JavaScript runtime overview - Time & Space Complexity
When we run JavaScript code, it happens inside a runtime environment that manages tasks. Understanding how this runtime handles operations helps us see how the time our code takes can grow.
We want to know how the runtime's work changes as our code processes more data or tasks.
Analyze the time complexity of the following code snippet.
function processArray(arr) {
arr.forEach(item => {
console.log(item);
});
}
const data = [1, 2, 3, 4, 5];
processArray(data);
This code prints each item in an array one by one using the JavaScript runtime's loop handling.
Identify the loops, recursion, array traversals that repeat.
- Primary operation: The forEach loop that visits each item in the array.
- How many times: Once for each item in the array, so as many times as the array length.
As the array gets bigger, the runtime has to do more work to print each item.
| Input Size (n) | Approx.

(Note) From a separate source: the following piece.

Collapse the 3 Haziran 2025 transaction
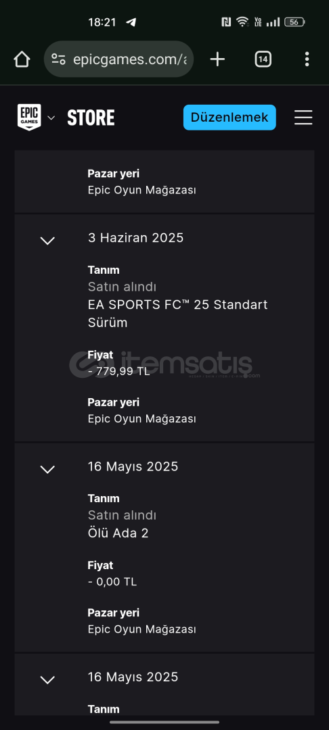Screen dimensions: 329x730 pyautogui.click(x=47, y=240)
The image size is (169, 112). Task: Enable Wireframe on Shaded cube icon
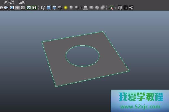54,8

Operations |
|---|---|
| 10 | 10 print operations |
| 100 | 100 print operations |
| 1000 | 1000 print operations |
Pattern observation: The work grows directly with the number of items. Double the items, double the work.
Time Complexity: O(n)
This means the time to run grows in a straight line with the number of items we process.
[X] Wrong: "The runtime handles all items instantly, so time stays the same no matter the input size."
[OK] Correct: Each item still needs to be processed one by one, so more items mean more time.
Understanding how the JavaScript runtime processes loops helps you explain how your code behaves as data grows. This skill shows you can think about efficiency clearly and practically.
"What if we replaced forEach with a nested loop inside it? How would the time complexity change?"